Bauru já protesta contra mudança

Moradores alegam, em petição apresentada à Justiça, que cidade não está preparada para receber mais 1.800 presos

Jair Aceituno, BAURU, O Estadao de S.Paulo

30 Novembro 2007 | 00h00

Um grupo de moradores de Bauru tenta, na Justiça, barrar a transformação das Penitenciárias 1 e 2 da cidade em unidades do regime semi-aberto. O argumento, constante da petição apresentada à 1ª Vara da Fazenda Pública de São Paulo, é que a mudança vai provocar danos à comunidade, despreparada para receber a nova população carcerária, de cerca de 2 mil homens. "Esses detentos vão disputar vagas no mercado de trabalho e só dormirão no presídio.
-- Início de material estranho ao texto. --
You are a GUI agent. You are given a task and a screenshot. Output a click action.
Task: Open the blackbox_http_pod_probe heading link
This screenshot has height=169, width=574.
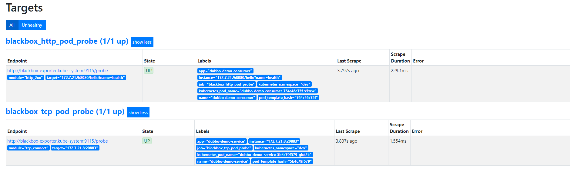(x=67, y=41)
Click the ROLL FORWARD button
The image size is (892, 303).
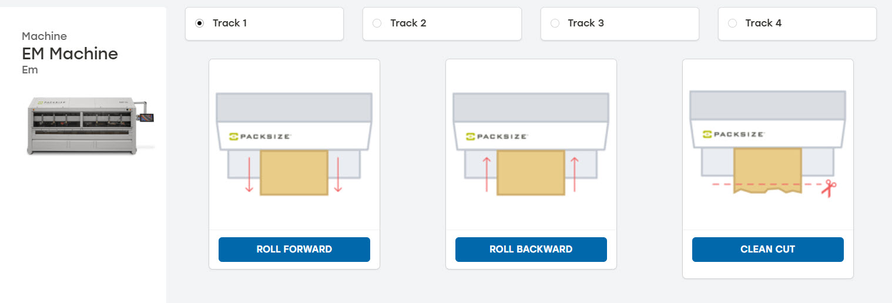[x=294, y=249]
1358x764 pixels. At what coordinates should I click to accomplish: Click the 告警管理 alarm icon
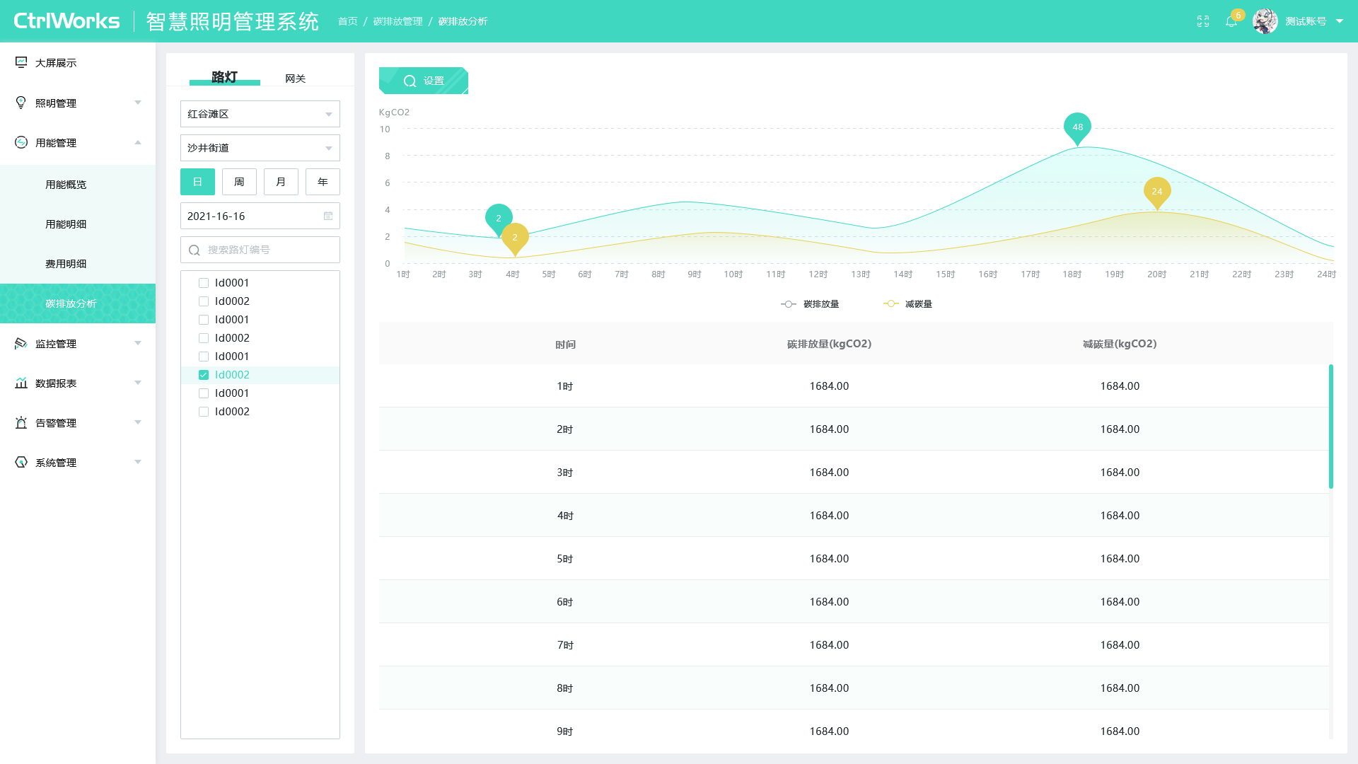pos(21,422)
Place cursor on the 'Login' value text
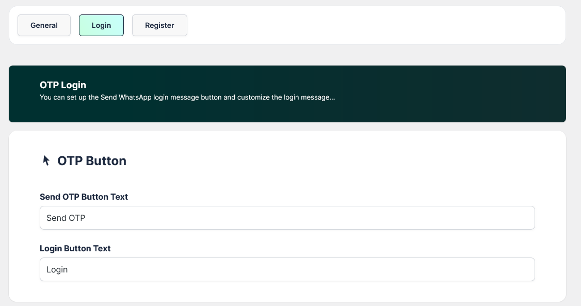The height and width of the screenshot is (306, 581). 57,269
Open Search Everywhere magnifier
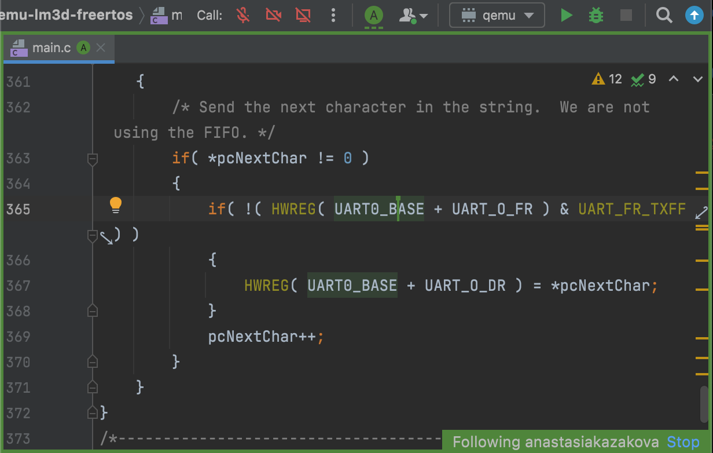 (x=664, y=16)
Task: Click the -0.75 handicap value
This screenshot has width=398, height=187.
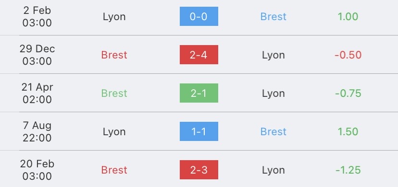Action: pos(348,94)
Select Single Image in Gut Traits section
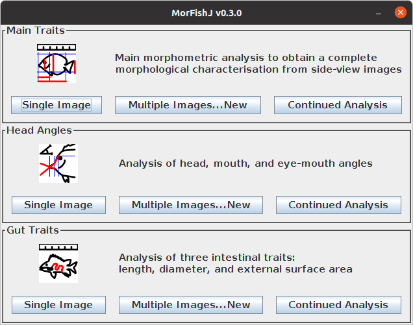Image resolution: width=413 pixels, height=325 pixels. coord(58,305)
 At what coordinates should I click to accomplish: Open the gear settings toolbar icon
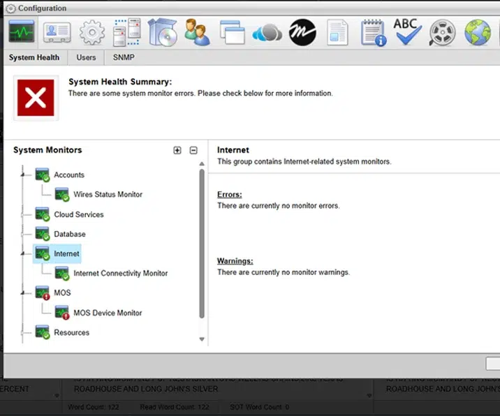click(91, 32)
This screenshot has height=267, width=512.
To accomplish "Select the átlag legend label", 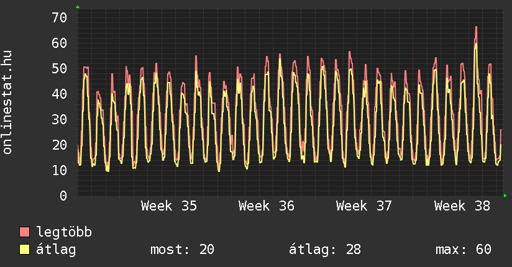I will (x=56, y=250).
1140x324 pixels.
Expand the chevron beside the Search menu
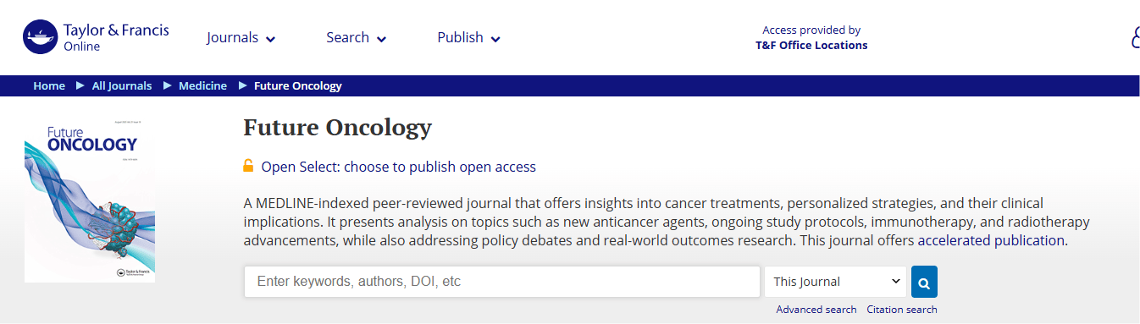(x=381, y=39)
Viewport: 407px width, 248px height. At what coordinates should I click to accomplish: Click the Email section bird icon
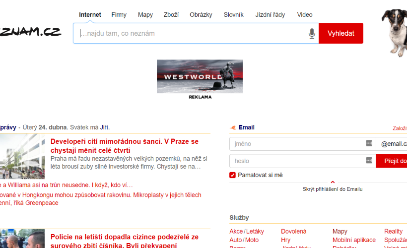tap(233, 127)
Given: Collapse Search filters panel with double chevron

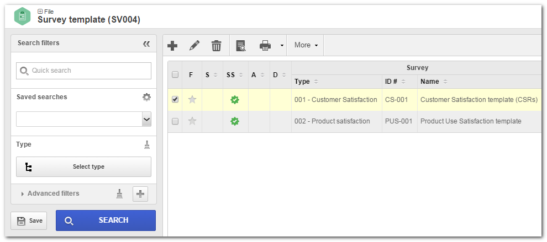Looking at the screenshot, I should (146, 44).
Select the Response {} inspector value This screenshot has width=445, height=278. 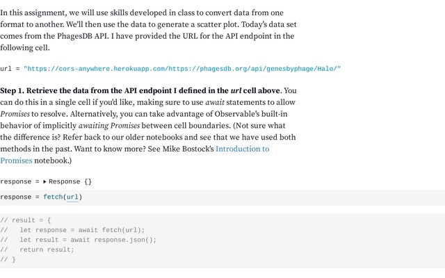coord(70,181)
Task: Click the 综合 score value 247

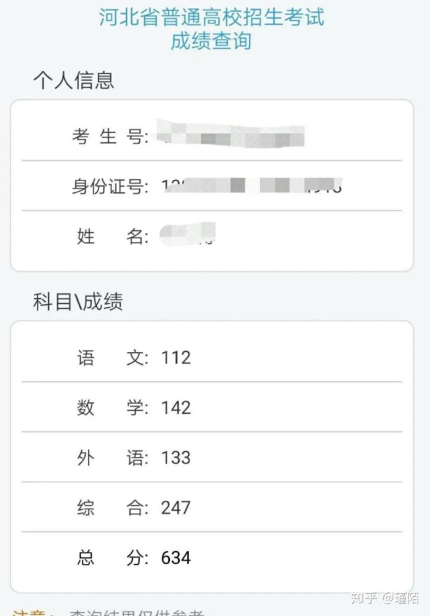Action: tap(176, 508)
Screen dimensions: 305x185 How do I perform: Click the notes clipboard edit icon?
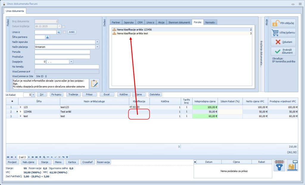[94, 84]
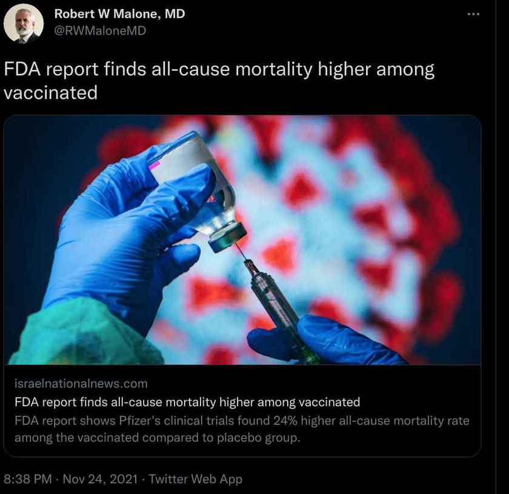509x494 pixels.
Task: Open the israelnationalnews.com domain link
Action: coord(81,384)
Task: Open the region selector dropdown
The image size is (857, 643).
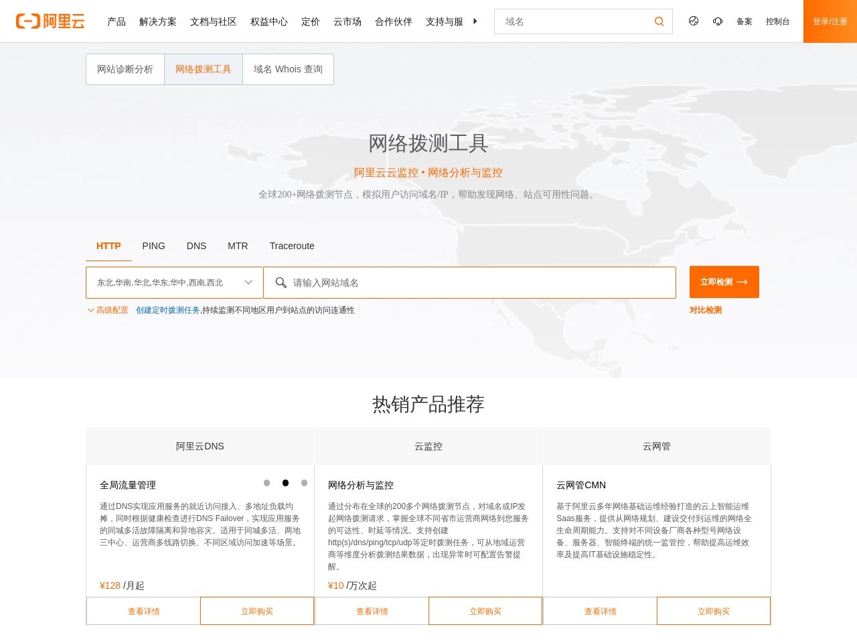Action: click(173, 282)
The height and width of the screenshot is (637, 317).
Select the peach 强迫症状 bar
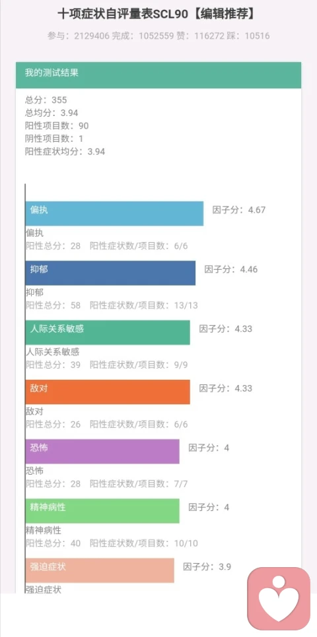[x=100, y=570]
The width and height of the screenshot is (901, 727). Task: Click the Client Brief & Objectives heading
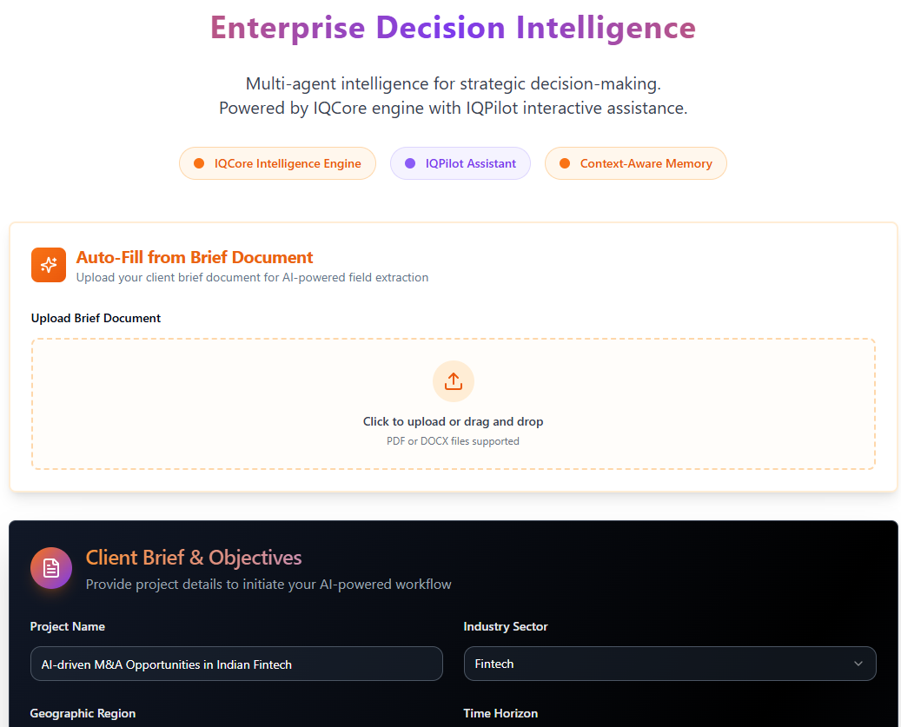(194, 558)
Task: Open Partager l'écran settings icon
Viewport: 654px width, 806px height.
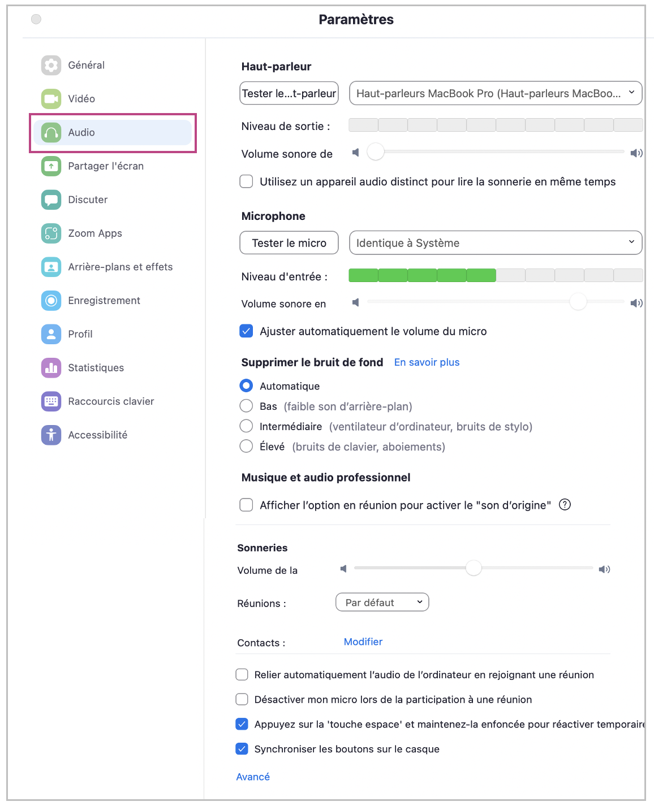Action: 51,166
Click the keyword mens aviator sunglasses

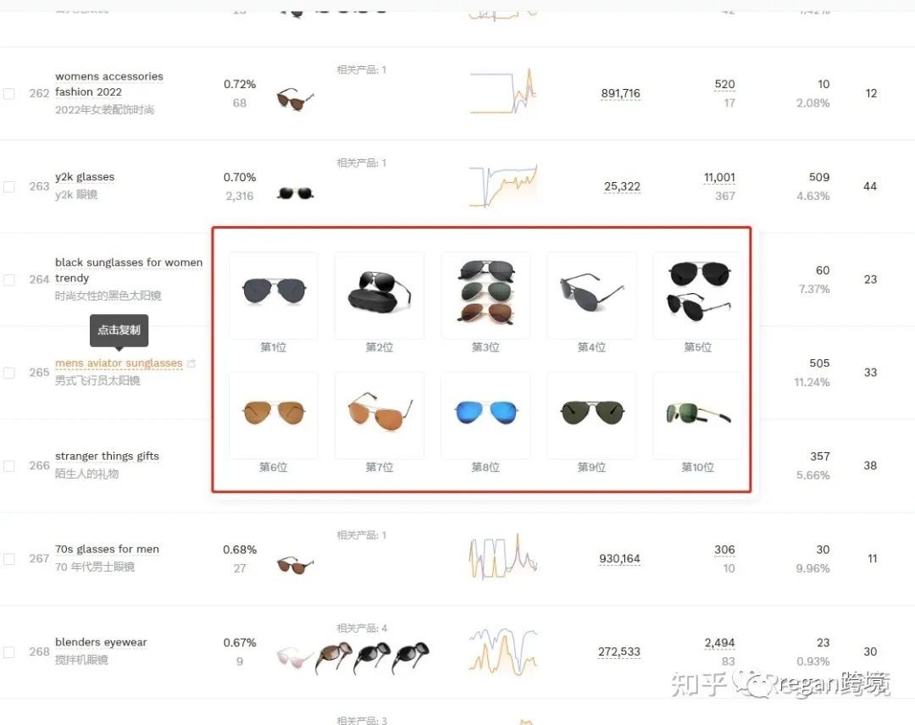[119, 363]
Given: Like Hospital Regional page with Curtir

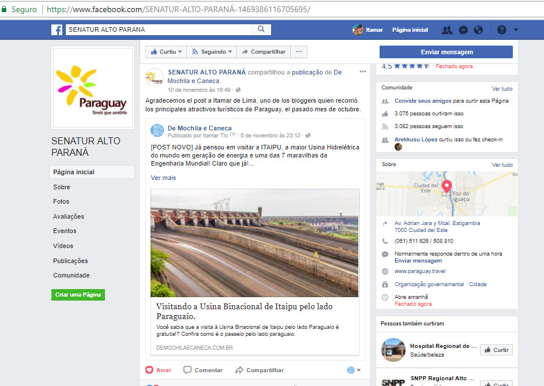Looking at the screenshot, I should [x=496, y=350].

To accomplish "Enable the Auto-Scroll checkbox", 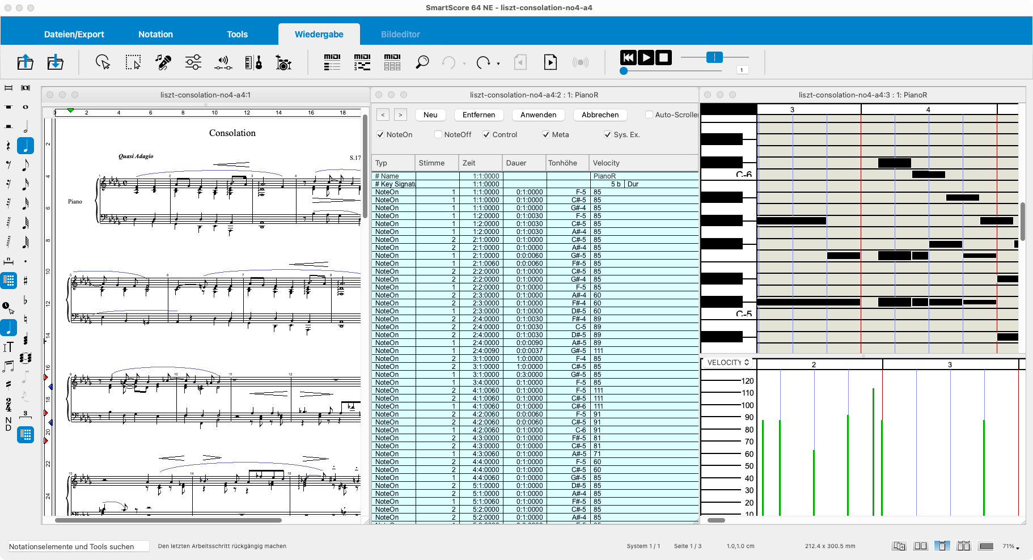I will click(x=649, y=115).
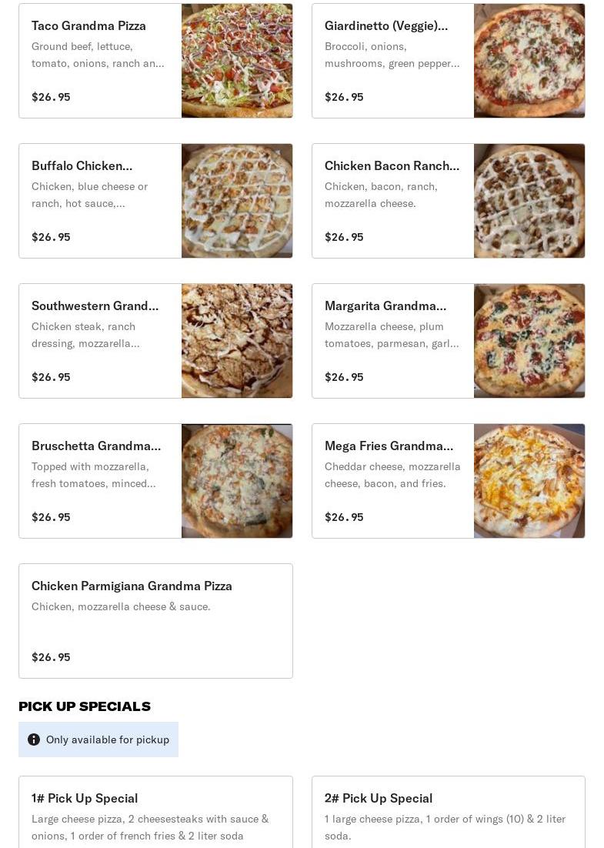Select Taco Grandma Pizza title
Viewport: 604px width, 848px height.
click(88, 25)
Além disso, muitos de seus parentes também podem se mudar para a cidade, que não foi preparada para recebê-los e fornecer saúde, educação e assistência social", diz o advogado César Augustus G. Doria Vieira, em nome dos moradores. A medida cautelar, com pedido de liminar, reivindica que a mudança nas penitenciárias seja suspensa até que se faça um estudo do impacto local e regional. Um primeiro despacho transferiu a ação da capital para a 2ª Vara de Fazenda de Bauru, mas até ontem o trâmite não havia sido concluído. Além da Fazenda do Estado, a ação é movida contra a prefeitura de Bauru que, no entendimento dos autores, sendo titular do Plano Diretor do município, deveria fiscalizar e licenciar a mudança do regime nas penitenciárias. A notícia sobre a instalação do semi-aberto vazou em Bauru no mês passado, quando tudo já estava preparado. O prefeito e vereadores foram ao secretário da Administração Penitenciária, Antonio Ferreira Pinto, que confirmou os rumores. A justificativa é que faltam vagas para a progressão de apenados ao semi-aberto e os estudos indicaram as unidades de Bauru como apropriadas para a mudança, que já ocorreu em Hortolândia, na região de Campinas. Todos os detentos do regime fechado já foram levados para outras penitenciárias - a maior parte para Itirapina e Guareí - e alguns do semi-aberto já chegaram a Bauru. Segundo nota oficial da Secretaria de Administração Penitenciária, a mudança é temporária, até que novas unidades sejam construídas especialmente para o regime. Bauru já tem o Instituto Penal Agrícola, que funciona como semi-aberto desde os anos 60 enfrenta a oposição da comunidade, por causa de fugas. Funcionários das penitenciárias e órgãos da sociedade têm manifestado preocupação com as mudanças. No dia 5 de dezembro, a OAB fará uma audiência pública para definir sua posição.